Your instructions =
Note how many lines in the entries contain the string "Given", then give that number and nothing else.
*** Opening of Information supplied ***
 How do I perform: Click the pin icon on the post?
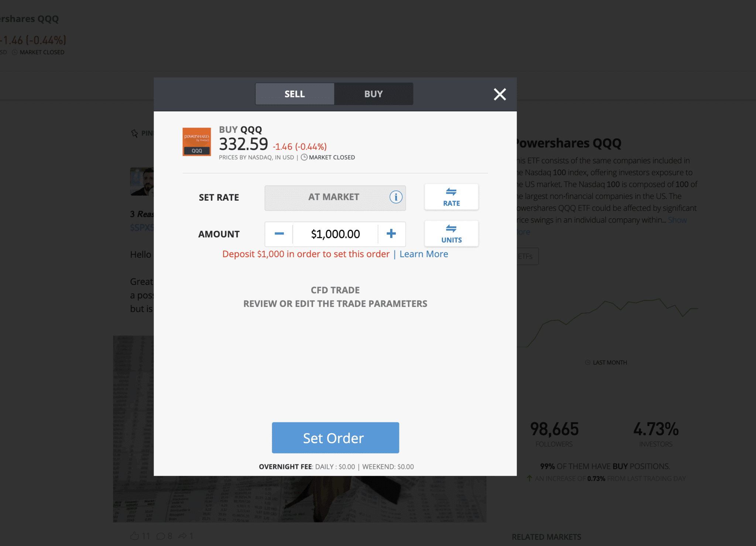coord(134,133)
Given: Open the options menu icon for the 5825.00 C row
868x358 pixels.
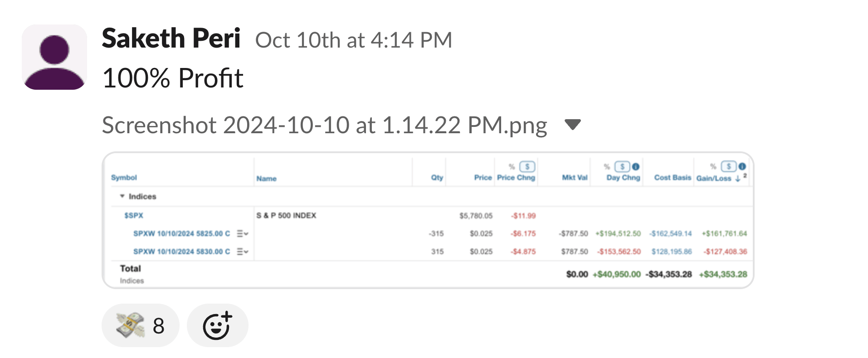Looking at the screenshot, I should coord(240,233).
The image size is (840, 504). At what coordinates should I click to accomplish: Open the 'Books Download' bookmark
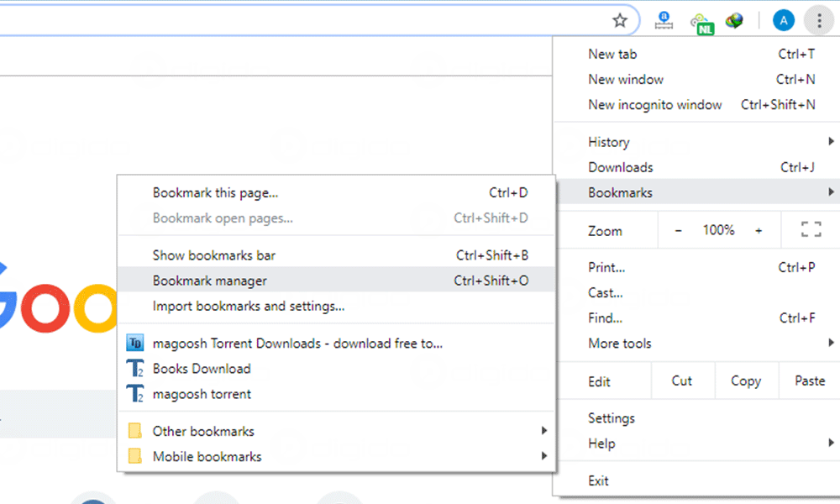pyautogui.click(x=202, y=369)
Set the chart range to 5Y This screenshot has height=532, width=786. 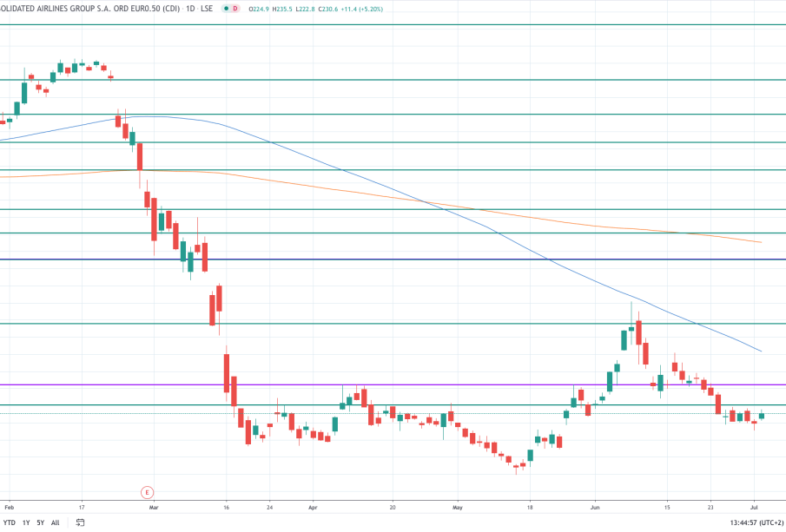[x=40, y=522]
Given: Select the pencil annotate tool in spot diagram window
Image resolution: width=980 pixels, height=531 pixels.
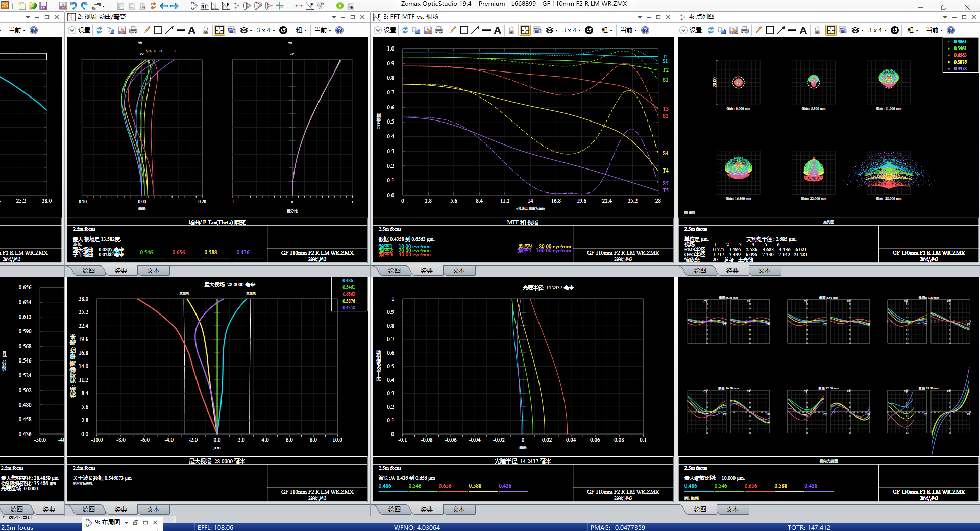Looking at the screenshot, I should [758, 30].
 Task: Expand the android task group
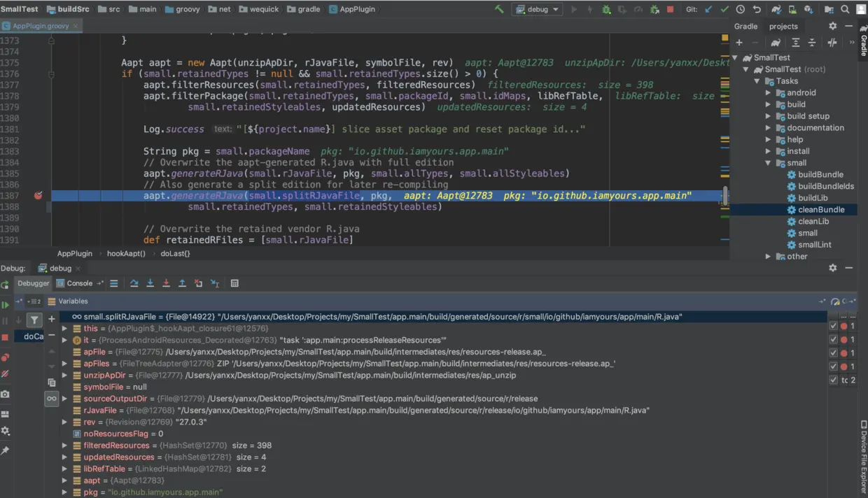click(768, 92)
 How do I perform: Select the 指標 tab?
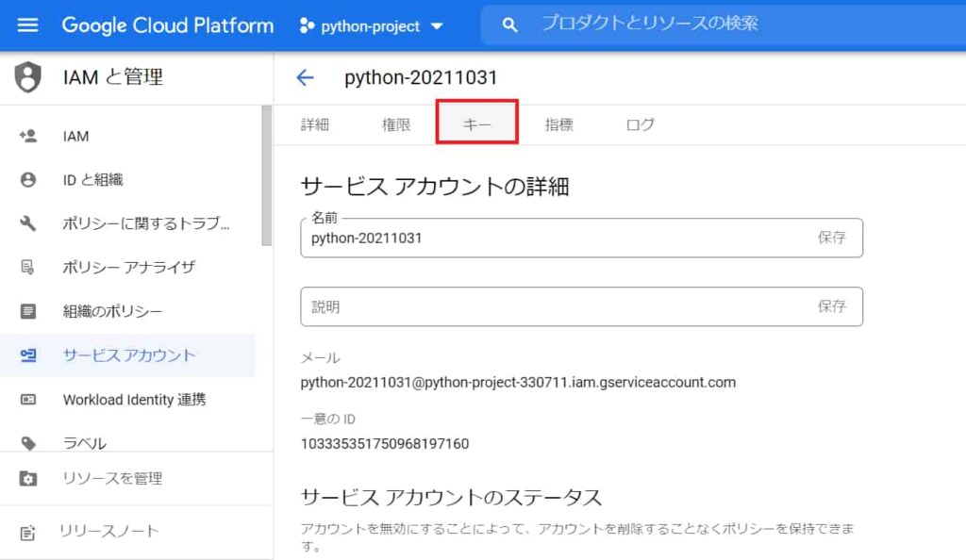[x=559, y=124]
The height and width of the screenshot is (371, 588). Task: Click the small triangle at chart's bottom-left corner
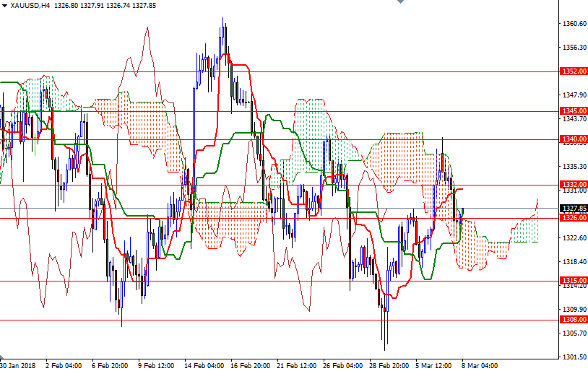pyautogui.click(x=3, y=359)
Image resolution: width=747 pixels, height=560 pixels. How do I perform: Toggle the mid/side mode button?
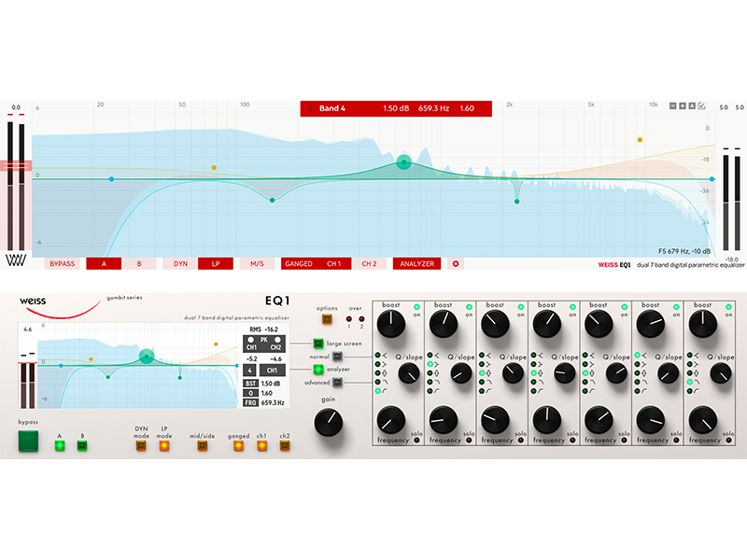pos(203,445)
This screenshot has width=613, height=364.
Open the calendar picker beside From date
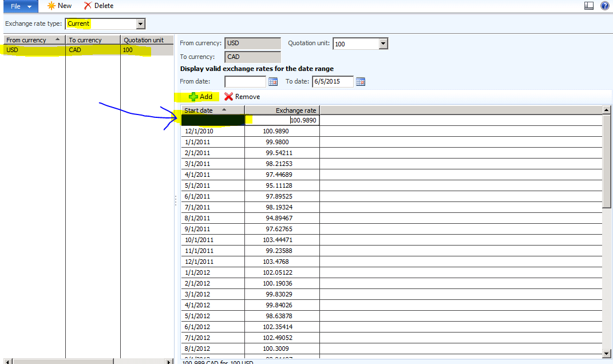[272, 81]
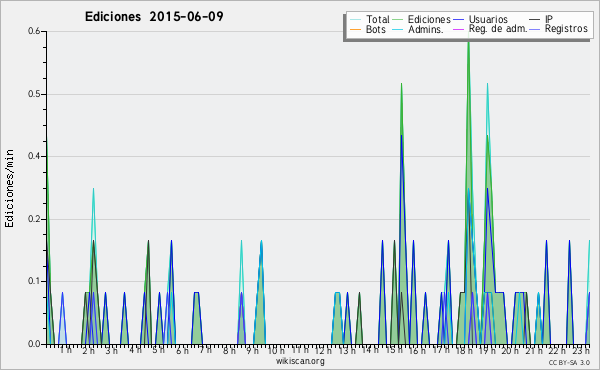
*** Close of Information supplied ***
Result =
2